Do you think it’s more of a group effort rather than someone individually coming up with something like that?
I think so because at the end of the day the NHS has the same problems as the Secu in France, and the national healthcare system in Italy. Everybody has huge waiting lists and summary healthcare records are paper based. You move somewhere and suddenly all your ‘’papers’’ are gone. I don’t think that it’s practical, neither for the patient nor the doctor. It is also not practical if you want to do audits, for example, what’s the frequency of infection in your orthopaedic practice?
If you look at what the European Commission is doing for instance with IMI or Health 2020, IMI is a collaborative effort between different pharma companies and big countries in Europe. They have a database of several hundreds of thousands of patients with diabetes being followed up for over 50 years and assessing if there is any kind of a biomarker that will allow you to identify the patient that will progress faster. Why can’t we do the same with applications that will make your life easier? Rather than you finishing your rounds and having to spend an hour filling in forms, and copying information from one place to another. Even the MHRA want your submission for a drug online, but they also want it in on paper, duplicating work.
So if I have AF, instead of having to go into A&E and wait, then be seen by 2-3 doctors before actually seeing the consultant, wouldn’t it be great if I could send that ECG straight to my consultant?
What are your top 3 tips for someone starting out in the world of business?
Go back to your passion – you should only start something if you are really passionate about it. This is the personal part.
The practical part is that if you are passionate about developing a new sphygmomanometer, I am not 100% sure how much money you are going to get. So once you’ve decided what your passion is my second piece of advice would be to ask yourself: “Is there a market for what I think I can give to the medical community? Or can I create a market?” You must have a vision of where this could take – health benefits for patients or making physicians’ lives easier?
My third piece of advice would be to practice your elevator pitch. One of the issues we have as physicians is that we start telling you the whole patient story from the time he was 5. When you are asking for an investment, the people who are going to give you money want to have it clear and fast. Assume that you go somewhere and you meet Mark Zuckerberg. What are the three things you are going to tell him so that he remembers you next time you call him?
Where do you see yourself in 5-10 years time?
I think we are going to have a phenomenal TrialReach by then.

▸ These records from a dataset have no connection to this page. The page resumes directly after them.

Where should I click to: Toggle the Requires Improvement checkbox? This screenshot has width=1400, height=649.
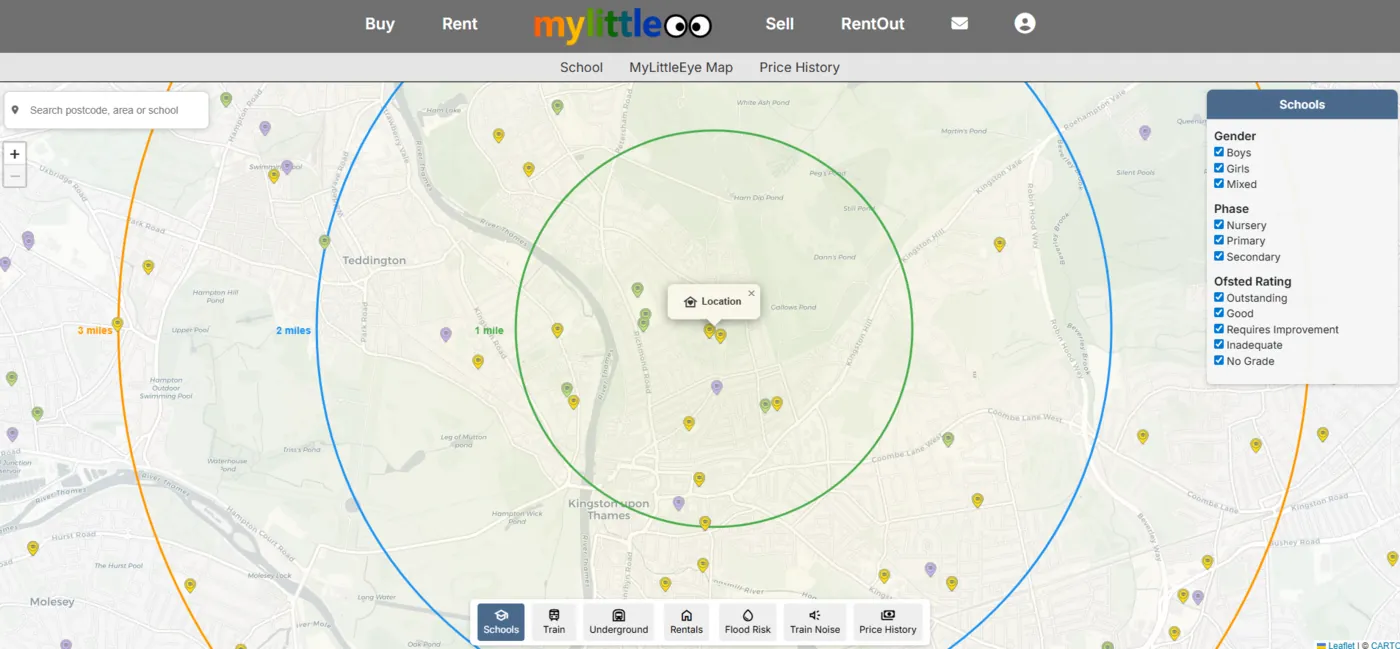(x=1219, y=329)
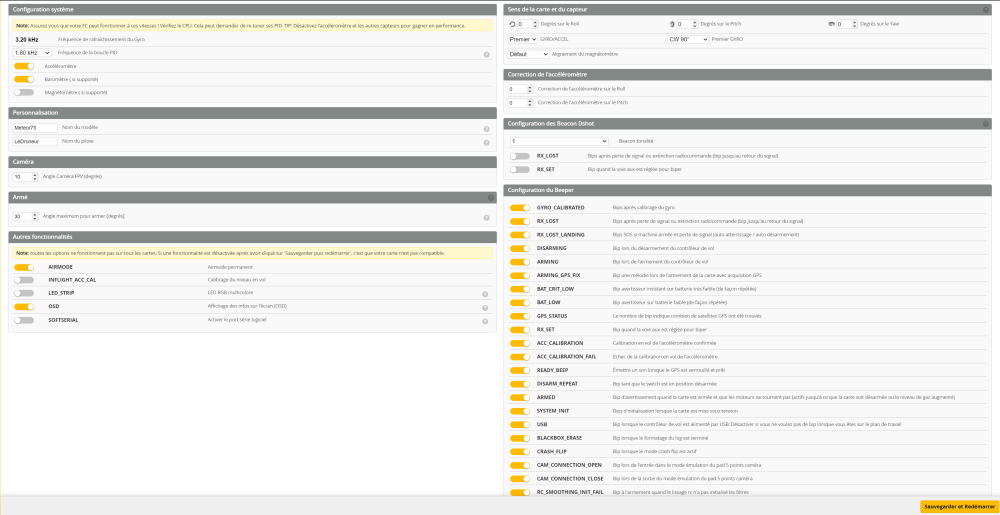The height and width of the screenshot is (515, 1000).
Task: Click help icon in Sens de la carte header
Action: 985,9
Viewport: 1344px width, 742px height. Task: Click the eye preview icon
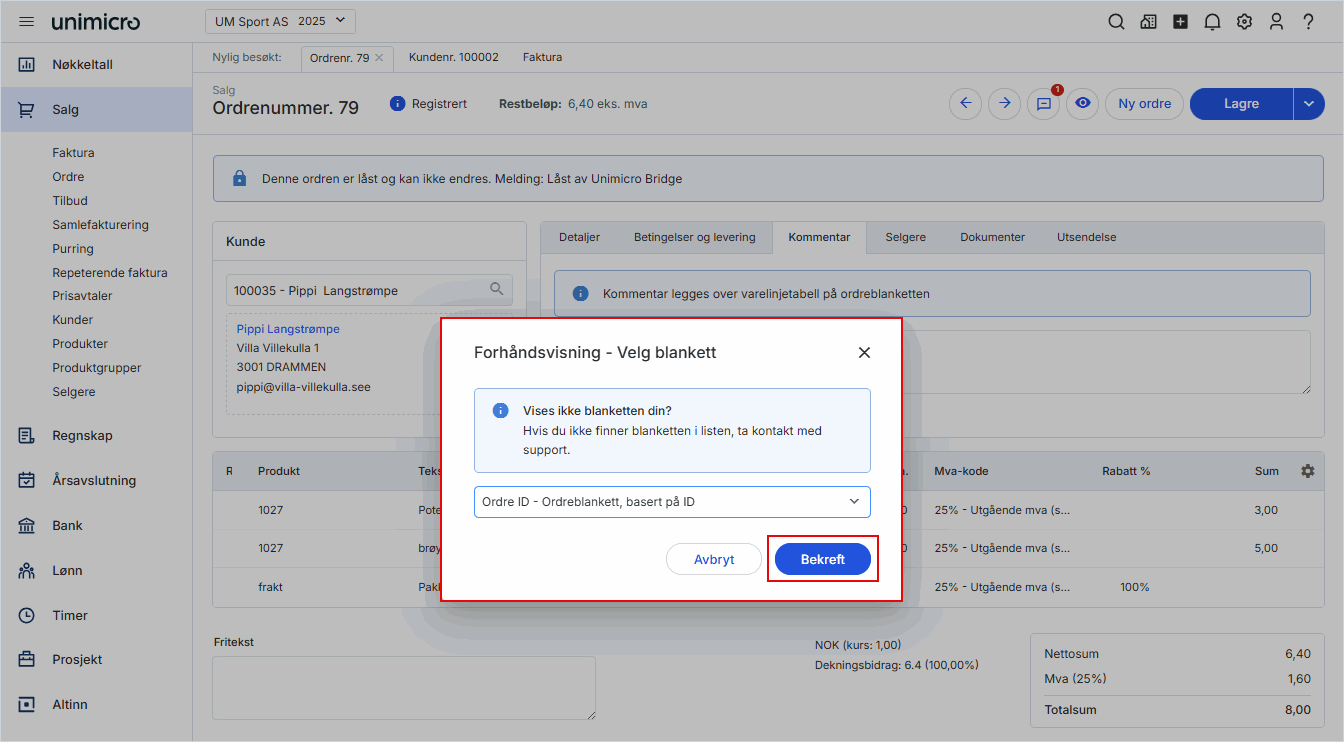1082,103
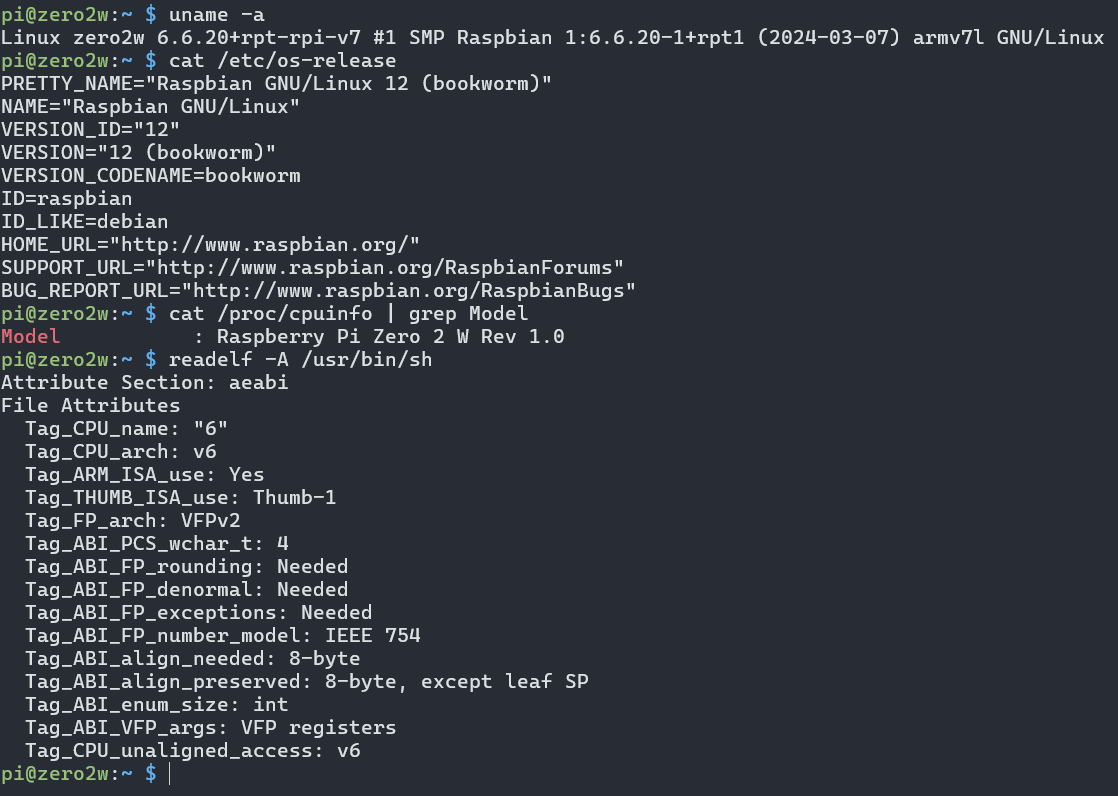The height and width of the screenshot is (796, 1118).
Task: Click the Tag_ABI_VFP_args line
Action: [210, 728]
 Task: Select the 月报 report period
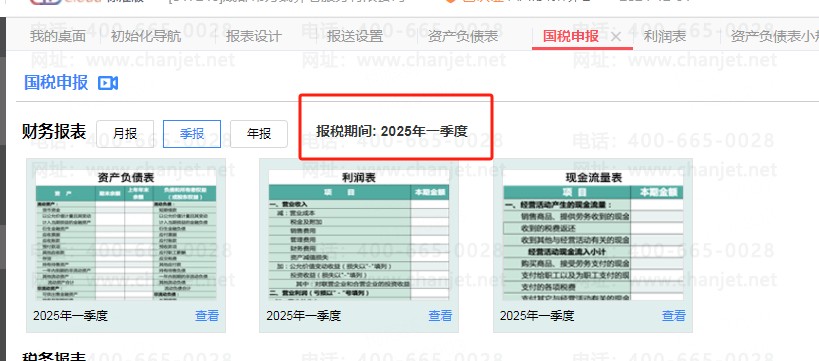pyautogui.click(x=125, y=134)
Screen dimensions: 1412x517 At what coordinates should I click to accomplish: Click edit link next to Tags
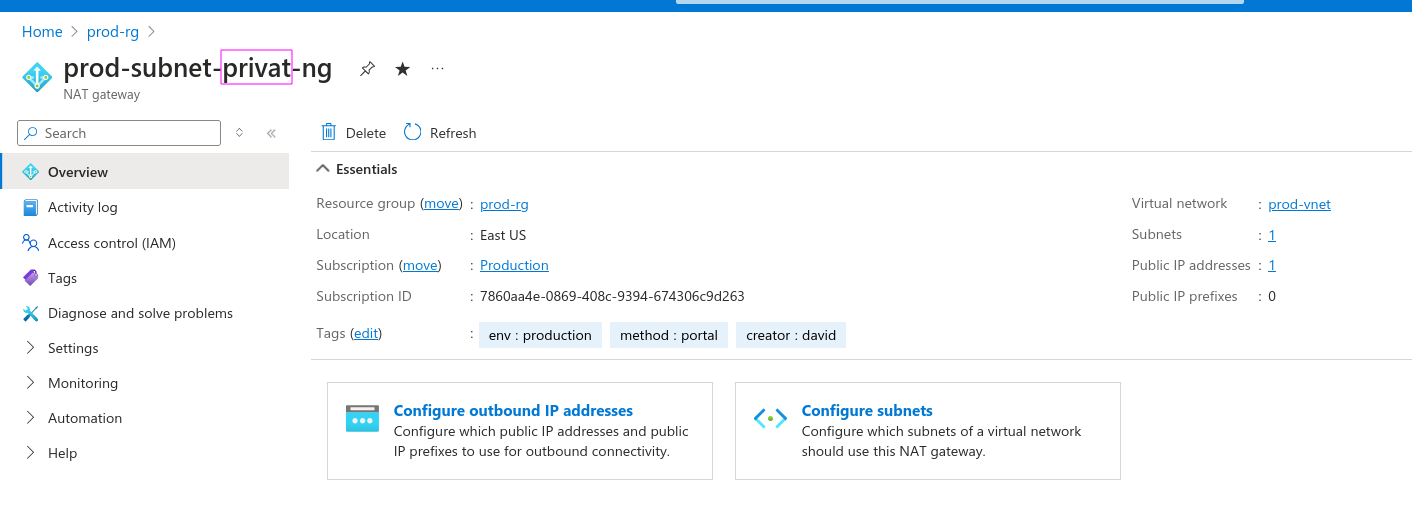[x=366, y=333]
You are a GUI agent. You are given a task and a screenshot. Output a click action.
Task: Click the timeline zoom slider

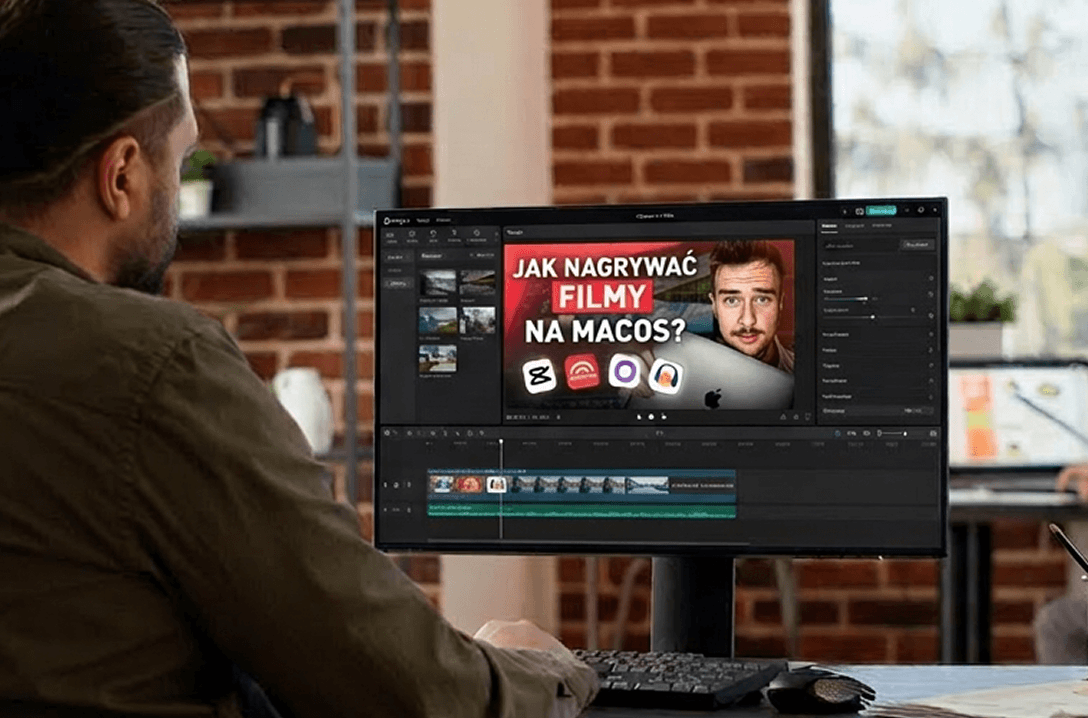[x=892, y=433]
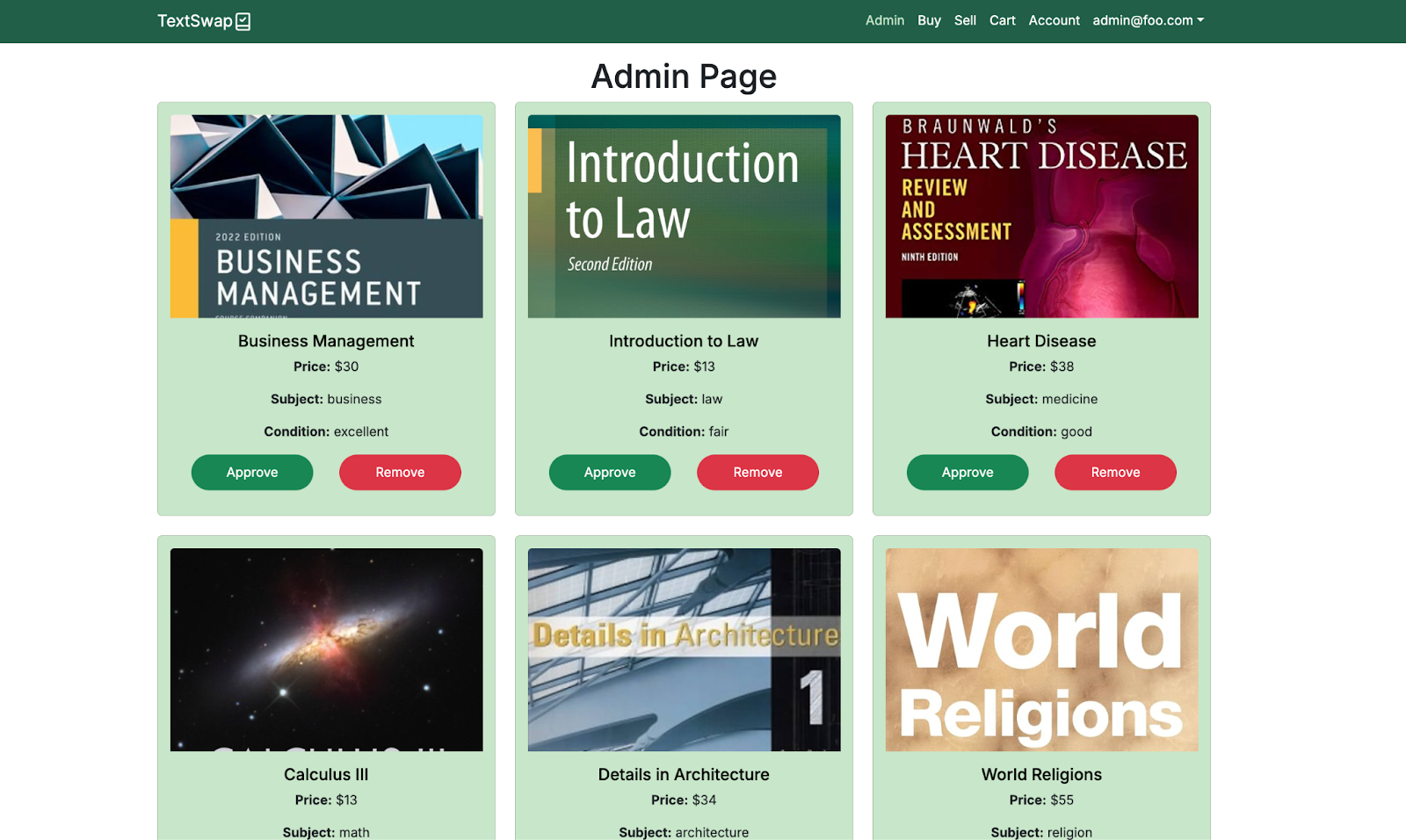Image resolution: width=1406 pixels, height=840 pixels.
Task: Remove the Business Management listing
Action: [400, 472]
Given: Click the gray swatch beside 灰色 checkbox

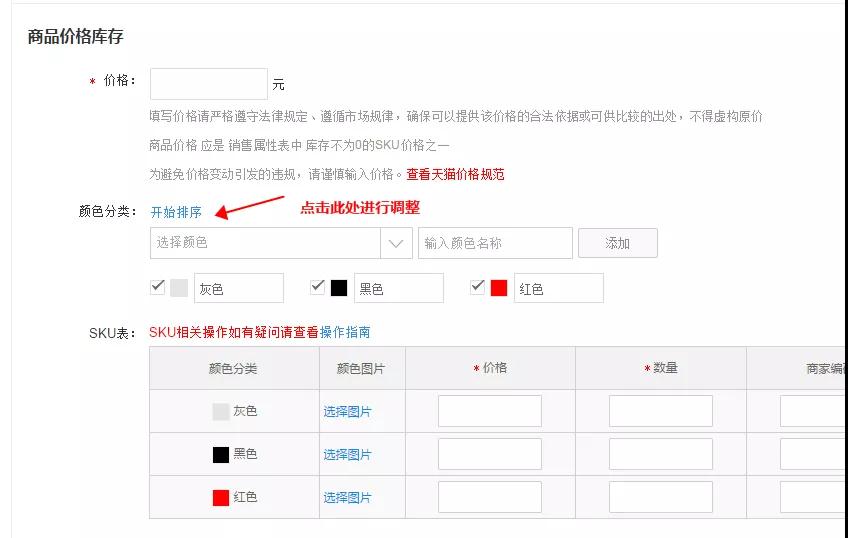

I hope at least one of the two biotech companies I am working with has a molecule that is close to reaching patients and I would also like to be able to devote at least a third of my time in some NGO type work.
You need to be passionate about what you are doing. Every single successful physician who I have met was also passionate, and able to defend an idea!
Was there anything else that you wanted to mention in the interview?
Maybe one thing, because we physicians tend to surround ourselves with physicians. So, for me when Pablo and I started working together, having somebody else who came and looked at the whole process of practical development and how to bring patients to the clinical study was so enlightening because he wasn’t encumbered with all the rules and regulations that I had learnt in my pharma experience.
There is plenty to learn from other areas. Keep an open mind. Somebody may come and give you a phenomenal piece of advice and he’s not a physician, nor an entrepreneur, but he’s had life experience either personal or professional that can help you hugely. Keep your mind open to interacting with other people.